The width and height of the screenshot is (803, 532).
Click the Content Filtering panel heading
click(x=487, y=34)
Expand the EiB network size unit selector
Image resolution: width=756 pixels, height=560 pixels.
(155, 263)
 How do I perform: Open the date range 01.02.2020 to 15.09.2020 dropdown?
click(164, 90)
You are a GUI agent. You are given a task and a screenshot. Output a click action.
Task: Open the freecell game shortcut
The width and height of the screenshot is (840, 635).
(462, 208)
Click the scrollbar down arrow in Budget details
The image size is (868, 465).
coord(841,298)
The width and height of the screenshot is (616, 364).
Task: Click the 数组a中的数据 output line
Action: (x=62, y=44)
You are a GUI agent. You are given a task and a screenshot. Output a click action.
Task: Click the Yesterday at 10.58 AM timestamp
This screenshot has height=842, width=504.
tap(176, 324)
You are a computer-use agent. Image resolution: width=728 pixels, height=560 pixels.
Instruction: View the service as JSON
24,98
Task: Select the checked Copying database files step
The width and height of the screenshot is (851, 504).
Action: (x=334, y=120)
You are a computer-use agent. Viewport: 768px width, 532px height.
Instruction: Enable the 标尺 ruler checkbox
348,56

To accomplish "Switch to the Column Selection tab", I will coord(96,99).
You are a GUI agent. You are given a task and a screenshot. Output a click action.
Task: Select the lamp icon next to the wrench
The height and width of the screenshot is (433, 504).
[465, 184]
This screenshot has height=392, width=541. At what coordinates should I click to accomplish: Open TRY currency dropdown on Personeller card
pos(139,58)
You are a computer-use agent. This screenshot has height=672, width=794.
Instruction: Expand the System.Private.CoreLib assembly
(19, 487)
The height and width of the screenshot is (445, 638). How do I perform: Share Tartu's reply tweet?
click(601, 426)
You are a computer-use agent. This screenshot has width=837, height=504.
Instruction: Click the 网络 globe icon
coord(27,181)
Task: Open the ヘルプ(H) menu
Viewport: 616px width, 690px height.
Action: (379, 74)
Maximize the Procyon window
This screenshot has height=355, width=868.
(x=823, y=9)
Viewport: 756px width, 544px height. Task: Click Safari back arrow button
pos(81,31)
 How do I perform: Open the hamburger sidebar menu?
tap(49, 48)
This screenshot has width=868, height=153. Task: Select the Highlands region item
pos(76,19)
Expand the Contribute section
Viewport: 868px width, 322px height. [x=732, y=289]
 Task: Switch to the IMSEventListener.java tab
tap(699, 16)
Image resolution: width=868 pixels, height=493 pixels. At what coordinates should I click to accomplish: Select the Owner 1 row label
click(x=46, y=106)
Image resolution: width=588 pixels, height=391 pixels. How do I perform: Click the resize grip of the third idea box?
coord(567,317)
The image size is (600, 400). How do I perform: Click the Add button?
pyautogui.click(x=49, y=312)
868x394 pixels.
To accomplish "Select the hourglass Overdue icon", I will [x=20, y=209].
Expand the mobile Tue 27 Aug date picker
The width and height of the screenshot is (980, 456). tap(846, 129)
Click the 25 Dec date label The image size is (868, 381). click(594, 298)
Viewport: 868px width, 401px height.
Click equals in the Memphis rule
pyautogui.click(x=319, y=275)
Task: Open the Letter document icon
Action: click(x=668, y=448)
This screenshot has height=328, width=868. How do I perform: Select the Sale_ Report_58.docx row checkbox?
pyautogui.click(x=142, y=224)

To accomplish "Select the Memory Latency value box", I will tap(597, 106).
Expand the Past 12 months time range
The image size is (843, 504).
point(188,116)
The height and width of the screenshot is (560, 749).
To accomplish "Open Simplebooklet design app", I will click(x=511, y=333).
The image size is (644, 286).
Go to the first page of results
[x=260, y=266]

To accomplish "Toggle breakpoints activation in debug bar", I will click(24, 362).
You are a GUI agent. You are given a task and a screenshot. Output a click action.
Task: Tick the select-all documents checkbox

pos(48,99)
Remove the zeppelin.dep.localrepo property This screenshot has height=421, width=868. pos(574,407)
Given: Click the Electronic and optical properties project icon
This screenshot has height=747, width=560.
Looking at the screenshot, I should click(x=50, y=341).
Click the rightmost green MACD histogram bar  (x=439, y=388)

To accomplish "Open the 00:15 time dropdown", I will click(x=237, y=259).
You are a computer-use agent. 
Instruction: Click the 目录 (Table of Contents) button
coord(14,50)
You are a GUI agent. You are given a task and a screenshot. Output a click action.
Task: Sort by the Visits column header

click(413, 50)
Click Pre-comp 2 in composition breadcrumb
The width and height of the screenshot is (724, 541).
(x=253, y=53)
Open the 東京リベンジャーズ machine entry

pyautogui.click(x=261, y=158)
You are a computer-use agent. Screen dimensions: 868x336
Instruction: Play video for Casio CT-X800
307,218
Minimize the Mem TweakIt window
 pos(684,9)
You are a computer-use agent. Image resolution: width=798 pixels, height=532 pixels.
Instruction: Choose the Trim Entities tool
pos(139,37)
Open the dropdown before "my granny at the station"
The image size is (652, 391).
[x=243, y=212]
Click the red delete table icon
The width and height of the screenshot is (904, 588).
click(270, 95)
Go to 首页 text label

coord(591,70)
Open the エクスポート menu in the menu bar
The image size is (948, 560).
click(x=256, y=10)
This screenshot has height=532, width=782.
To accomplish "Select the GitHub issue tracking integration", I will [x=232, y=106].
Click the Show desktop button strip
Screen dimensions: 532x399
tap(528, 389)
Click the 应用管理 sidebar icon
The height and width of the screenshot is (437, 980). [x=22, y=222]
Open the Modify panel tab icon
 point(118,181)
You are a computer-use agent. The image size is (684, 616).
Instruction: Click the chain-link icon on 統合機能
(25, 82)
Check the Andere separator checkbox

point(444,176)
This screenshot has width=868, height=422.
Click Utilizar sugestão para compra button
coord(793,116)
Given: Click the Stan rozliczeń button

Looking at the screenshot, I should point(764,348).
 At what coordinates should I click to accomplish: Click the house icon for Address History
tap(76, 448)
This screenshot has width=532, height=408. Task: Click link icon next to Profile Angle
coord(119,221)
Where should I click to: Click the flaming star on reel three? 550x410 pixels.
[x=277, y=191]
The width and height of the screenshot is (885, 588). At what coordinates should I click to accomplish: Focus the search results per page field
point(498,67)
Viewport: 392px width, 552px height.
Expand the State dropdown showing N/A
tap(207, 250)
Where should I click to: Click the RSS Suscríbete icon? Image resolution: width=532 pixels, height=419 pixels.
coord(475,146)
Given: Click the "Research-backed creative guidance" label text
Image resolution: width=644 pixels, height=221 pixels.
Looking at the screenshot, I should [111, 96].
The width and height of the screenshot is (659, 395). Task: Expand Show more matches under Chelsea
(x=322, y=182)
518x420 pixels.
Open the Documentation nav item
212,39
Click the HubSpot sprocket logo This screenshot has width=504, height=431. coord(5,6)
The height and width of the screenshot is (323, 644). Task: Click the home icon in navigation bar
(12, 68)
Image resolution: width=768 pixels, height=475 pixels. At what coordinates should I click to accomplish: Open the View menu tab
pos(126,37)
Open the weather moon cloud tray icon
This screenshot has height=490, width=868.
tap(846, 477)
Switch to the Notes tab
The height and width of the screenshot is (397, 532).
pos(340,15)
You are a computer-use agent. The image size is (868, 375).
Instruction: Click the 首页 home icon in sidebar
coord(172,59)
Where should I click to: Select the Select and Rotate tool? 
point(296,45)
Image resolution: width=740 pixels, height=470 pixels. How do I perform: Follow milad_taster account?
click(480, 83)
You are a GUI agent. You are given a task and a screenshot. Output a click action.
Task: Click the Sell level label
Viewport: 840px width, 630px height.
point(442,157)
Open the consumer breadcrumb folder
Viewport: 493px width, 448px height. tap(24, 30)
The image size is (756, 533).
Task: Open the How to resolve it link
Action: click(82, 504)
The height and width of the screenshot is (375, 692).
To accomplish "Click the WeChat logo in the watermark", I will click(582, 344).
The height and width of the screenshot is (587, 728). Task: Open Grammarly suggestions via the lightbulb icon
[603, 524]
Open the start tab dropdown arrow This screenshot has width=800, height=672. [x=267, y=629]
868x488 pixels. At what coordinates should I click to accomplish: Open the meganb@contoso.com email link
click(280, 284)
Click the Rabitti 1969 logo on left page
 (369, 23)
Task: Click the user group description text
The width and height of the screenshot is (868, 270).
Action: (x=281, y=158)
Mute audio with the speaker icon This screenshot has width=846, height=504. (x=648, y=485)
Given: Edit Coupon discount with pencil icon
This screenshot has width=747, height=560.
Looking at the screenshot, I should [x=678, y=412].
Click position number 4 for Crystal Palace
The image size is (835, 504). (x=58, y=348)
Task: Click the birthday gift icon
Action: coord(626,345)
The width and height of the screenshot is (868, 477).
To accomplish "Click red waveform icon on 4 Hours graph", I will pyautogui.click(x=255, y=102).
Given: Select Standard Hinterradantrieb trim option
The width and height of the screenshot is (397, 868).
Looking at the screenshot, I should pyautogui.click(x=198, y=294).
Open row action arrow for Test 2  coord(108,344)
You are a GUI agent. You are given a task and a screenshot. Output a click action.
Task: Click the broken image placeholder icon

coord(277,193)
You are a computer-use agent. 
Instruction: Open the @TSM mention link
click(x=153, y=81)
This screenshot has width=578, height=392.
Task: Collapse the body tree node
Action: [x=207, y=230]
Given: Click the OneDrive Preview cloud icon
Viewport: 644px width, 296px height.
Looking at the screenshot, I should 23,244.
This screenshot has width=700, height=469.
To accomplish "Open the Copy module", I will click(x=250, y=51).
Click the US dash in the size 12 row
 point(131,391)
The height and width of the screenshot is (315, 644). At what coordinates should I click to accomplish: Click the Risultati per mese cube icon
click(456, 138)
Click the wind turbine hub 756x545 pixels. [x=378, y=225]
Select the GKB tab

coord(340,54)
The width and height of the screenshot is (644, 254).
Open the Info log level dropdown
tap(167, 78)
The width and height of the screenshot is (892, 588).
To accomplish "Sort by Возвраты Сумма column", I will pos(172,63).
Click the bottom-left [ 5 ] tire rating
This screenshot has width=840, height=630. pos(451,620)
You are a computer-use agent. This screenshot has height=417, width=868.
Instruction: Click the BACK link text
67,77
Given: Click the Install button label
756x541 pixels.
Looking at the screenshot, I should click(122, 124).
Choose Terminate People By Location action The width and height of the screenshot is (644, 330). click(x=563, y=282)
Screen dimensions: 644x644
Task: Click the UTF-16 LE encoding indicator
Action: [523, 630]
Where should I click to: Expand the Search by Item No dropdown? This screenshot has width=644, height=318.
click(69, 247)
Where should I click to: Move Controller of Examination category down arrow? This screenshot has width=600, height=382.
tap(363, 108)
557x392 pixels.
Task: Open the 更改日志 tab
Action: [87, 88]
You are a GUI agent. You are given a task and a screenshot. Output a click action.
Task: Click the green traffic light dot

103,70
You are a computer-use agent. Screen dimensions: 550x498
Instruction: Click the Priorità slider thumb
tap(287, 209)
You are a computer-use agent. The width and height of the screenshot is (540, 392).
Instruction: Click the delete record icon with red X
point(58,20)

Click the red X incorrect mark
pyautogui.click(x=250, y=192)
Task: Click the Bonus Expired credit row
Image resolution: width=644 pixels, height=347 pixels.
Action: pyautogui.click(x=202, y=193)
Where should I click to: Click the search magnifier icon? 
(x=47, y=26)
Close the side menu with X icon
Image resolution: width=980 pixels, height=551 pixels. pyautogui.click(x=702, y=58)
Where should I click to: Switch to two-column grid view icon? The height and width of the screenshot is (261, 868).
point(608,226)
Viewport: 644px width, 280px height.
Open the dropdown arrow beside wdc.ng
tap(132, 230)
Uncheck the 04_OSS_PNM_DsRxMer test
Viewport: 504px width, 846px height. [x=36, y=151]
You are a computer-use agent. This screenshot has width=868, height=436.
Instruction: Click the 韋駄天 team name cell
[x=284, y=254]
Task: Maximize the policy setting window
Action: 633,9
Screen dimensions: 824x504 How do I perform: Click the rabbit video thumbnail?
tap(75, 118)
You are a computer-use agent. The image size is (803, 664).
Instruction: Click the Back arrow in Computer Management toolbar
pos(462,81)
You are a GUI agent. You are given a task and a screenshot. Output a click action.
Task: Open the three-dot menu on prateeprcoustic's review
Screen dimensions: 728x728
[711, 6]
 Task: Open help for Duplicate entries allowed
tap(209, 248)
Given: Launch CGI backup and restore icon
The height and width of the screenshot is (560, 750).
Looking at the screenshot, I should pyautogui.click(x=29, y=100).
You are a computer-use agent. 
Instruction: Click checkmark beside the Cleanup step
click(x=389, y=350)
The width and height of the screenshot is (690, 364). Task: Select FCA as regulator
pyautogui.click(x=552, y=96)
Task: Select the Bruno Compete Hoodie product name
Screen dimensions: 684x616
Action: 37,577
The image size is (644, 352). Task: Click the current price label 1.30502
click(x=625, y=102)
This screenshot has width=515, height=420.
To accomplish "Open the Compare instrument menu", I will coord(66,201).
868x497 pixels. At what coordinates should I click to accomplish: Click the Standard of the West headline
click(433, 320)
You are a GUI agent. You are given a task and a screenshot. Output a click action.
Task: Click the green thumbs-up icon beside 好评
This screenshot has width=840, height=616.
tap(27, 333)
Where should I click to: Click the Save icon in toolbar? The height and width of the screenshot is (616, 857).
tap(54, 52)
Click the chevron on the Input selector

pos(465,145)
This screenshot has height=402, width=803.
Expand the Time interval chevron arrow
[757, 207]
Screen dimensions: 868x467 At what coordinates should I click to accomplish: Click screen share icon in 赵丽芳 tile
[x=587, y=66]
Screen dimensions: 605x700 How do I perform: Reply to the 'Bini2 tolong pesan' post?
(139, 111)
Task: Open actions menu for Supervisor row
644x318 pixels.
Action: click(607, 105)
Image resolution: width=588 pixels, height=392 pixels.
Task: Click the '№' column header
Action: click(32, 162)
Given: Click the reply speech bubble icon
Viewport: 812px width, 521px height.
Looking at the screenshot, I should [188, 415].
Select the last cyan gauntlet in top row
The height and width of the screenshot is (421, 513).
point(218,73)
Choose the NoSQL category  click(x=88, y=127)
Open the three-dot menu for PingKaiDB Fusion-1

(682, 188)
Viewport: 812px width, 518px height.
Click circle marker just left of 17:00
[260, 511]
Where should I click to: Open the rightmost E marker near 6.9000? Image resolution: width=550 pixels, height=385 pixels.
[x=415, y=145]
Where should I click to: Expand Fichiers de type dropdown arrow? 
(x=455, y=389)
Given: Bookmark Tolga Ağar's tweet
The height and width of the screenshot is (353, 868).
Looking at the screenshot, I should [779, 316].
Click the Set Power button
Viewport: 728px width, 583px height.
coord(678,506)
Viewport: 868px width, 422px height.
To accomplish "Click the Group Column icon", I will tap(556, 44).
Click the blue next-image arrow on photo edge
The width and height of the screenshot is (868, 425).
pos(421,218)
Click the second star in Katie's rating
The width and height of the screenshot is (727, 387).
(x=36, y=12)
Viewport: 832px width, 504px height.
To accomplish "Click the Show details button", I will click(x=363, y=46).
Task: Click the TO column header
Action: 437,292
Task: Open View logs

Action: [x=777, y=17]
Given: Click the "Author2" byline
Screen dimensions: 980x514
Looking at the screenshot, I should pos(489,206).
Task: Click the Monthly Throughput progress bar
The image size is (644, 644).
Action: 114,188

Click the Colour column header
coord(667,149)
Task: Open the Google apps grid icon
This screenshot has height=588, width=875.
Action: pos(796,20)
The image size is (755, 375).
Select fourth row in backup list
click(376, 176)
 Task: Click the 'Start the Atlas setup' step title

□ □ □

» **What is needed**
Extract exactly and only the lines above from the line containing "Open the Info log level dropdown" through the line containing "has width=868, height=436.", both end lines included.

» **Response area**
Open the Info log level dropdown
tap(167, 78)
The width and height of the screenshot is (892, 588).
To accomplish "Sort by Возвраты Сумма column", I will pos(172,63).
Click the bottom-left [ 5 ] tire rating
This screenshot has width=840, height=630. pos(451,620)
You are a computer-use agent. This screenshot has height=417, width=868.
Instruction: Click the BACK link text
67,77
Given: Click the Install button label
756x541 pixels.
Looking at the screenshot, I should click(122, 124).
Choose Terminate People By Location action The width and height of the screenshot is (644, 330). click(x=563, y=282)
Screen dimensions: 644x644
Task: Click the UTF-16 LE encoding indicator
Action: [523, 630]
Where should I click to: Expand the Search by Item No dropdown? This screenshot has width=644, height=318.
click(69, 247)
Where should I click to: Move Controller of Examination category down arrow? This screenshot has width=600, height=382.
tap(363, 108)
557x392 pixels.
Task: Open the 更改日志 tab
Action: [87, 88]
You are a GUI agent. You are given a task and a screenshot. Output a click action.
Task: Click the green traffic light dot

103,70
You are a computer-use agent. Screen dimensions: 550x498
Instruction: Click the Priorità slider thumb
tap(287, 209)
You are a computer-use agent. The width and height of the screenshot is (540, 392).
Instruction: Click the delete record icon with red X
point(58,20)

Click the red X incorrect mark
pyautogui.click(x=250, y=192)
Task: Click the Bonus Expired credit row
Image resolution: width=644 pixels, height=347 pixels.
Action: pyautogui.click(x=202, y=193)
Where should I click to: Click the search magnifier icon? 
(x=47, y=26)
Close the side menu with X icon
Image resolution: width=980 pixels, height=551 pixels. pyautogui.click(x=702, y=58)
Where should I click to: Switch to two-column grid view icon? The height and width of the screenshot is (261, 868).
point(608,226)
Viewport: 644px width, 280px height.
Open the dropdown arrow beside wdc.ng
tap(132, 230)
Uncheck the 04_OSS_PNM_DsRxMer test
Viewport: 504px width, 846px height. [x=36, y=151]
You are a computer-use agent. This screenshot has width=868, height=436.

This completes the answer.